For American Cardinal Prevost, the road to Pope Leo was paved in Peru

Cardinal Robert Prevost may have been the first American to lead the Catholic Church, but his unexpected election by cardinals from around the world to become Pope Leo XIV may have been due not only to his birthplace but also to his previous place of service.

Prevost, relatively unknown on the international stage, spent two decades as a missionary in Peru and was only appointed a senior Vatican official and cardinal in 2023.

His first assignment as a bishop was in Chiclayo in northwestern Peru, where he served from 2015 to 2023.

For the 133 cardinals gathered in conclave in the Sistine Chapel to choose a successor to Pope Francis, an Argentine and the first pontiff from the Americas, that was likely a significant factor.

“For us, he is the second Latin American pope,” Fernando Morales de la Cruz, a Guatemalan human rights activist, told Reuters. Prevost holds dual U.S. and Peruvian citizenship.

However, unlike Francis, who became pope in 2013 after years of serving as a local bishop and had no Vatican experience, Prevost was not a completely outside candidate.

Vatican Office

For the past two years, he has headed the powerful Vatican office responsible for appointing priests as Catholic bishops around the world.

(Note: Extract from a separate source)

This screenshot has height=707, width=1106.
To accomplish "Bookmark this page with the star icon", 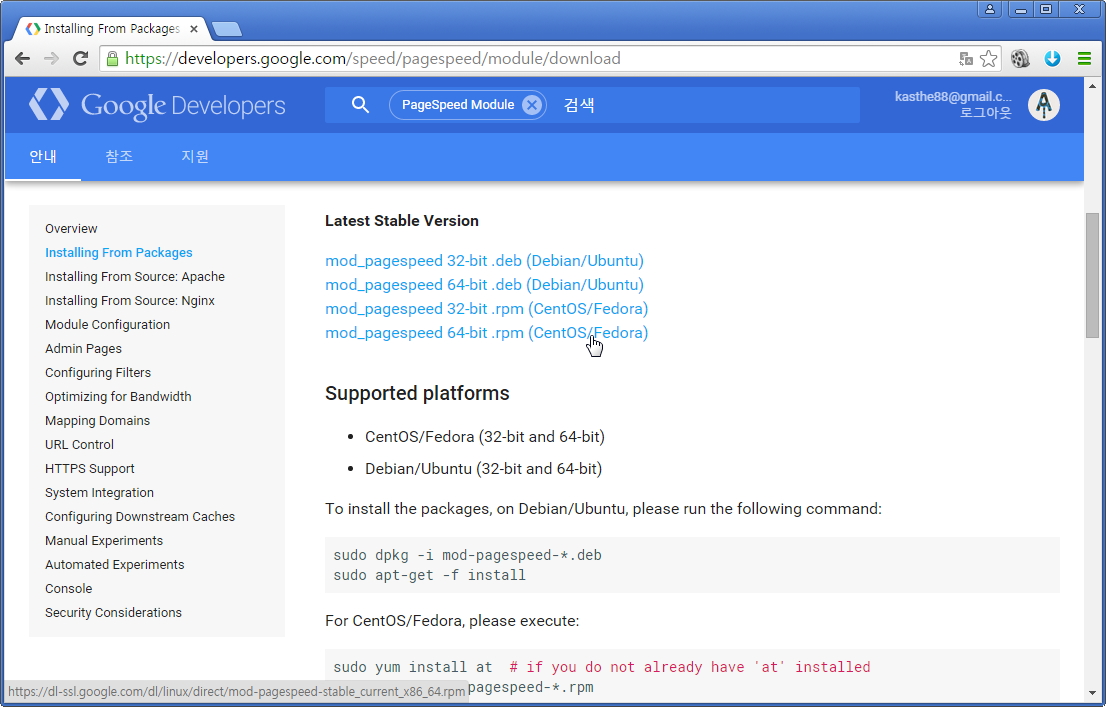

He has also participated in two Vatican assemblies of world bishops convened by Francis in 2023 and 2024.

His vast experience puts him in a position to address some of the big issues facing the 1.4 billion-member Church, and many cardinals are already familiar with him.

Given the closed nature of the conclave, little is currently known about the mood of the cardinal electors or how their votes went before they made their choice on Thursday.

Still, some analysts have their own theories, including how Prevost managed to achieve what was previously considered unlikely: a US cardinal becoming Pope.

“Before the conclave, American cardinals thought that U.S. citizenship might be an issue,” said Michael Sean Winters, an American commentator who has closely followed events in the Vatican.

However, the cardinals concluded that Prevost's citizenship, given his experience in Latin America, “does not constitute an insurmountable obstacle,” he added.

“They needed someone who had credibility with the other cardinals and who was committed to continuing Francis’s reforms,” Mr. Winters said. “And more than any other contender for the papacy, Prevost had both.”

During Donald Trump's second term in the United States, cardinals may have realized for the first time the real value of electing another American as pope.

Francis has been a sharp critic of Mr Trump, saying earlier this year that the president's plan to deport millions of migrants from the US was a “disgrace”.

“As for the reasons why the cardinals chose (Prevost), I wonder if the desire for ‘a different kind of American leader’ was part of the discernment process,” said Natalia Imperatori-Lee, an American scholar and Catholic expert at Manhattan University in New York.

Quick Conclave

At the conclave on Wednesday, two other cardinals stood out among the main favorites: Italian Pietro Parolin and Filipino Luis Antonio Tagle.

Cardinals vote in the conclave once on the first day and four times on the following days.

When white smoke rose from the Sistine Chapel chimney at 4:08 p.m. on Thursday, signaling the election of a new pope, many observers speculated that it might be either Parolin or Tagle.

The timing of the smoke indicated that the new pope was likely elected on the fourth ballot of the conclave, a quick result. Francis was elected on the fifth ballot of the conclave in 2013.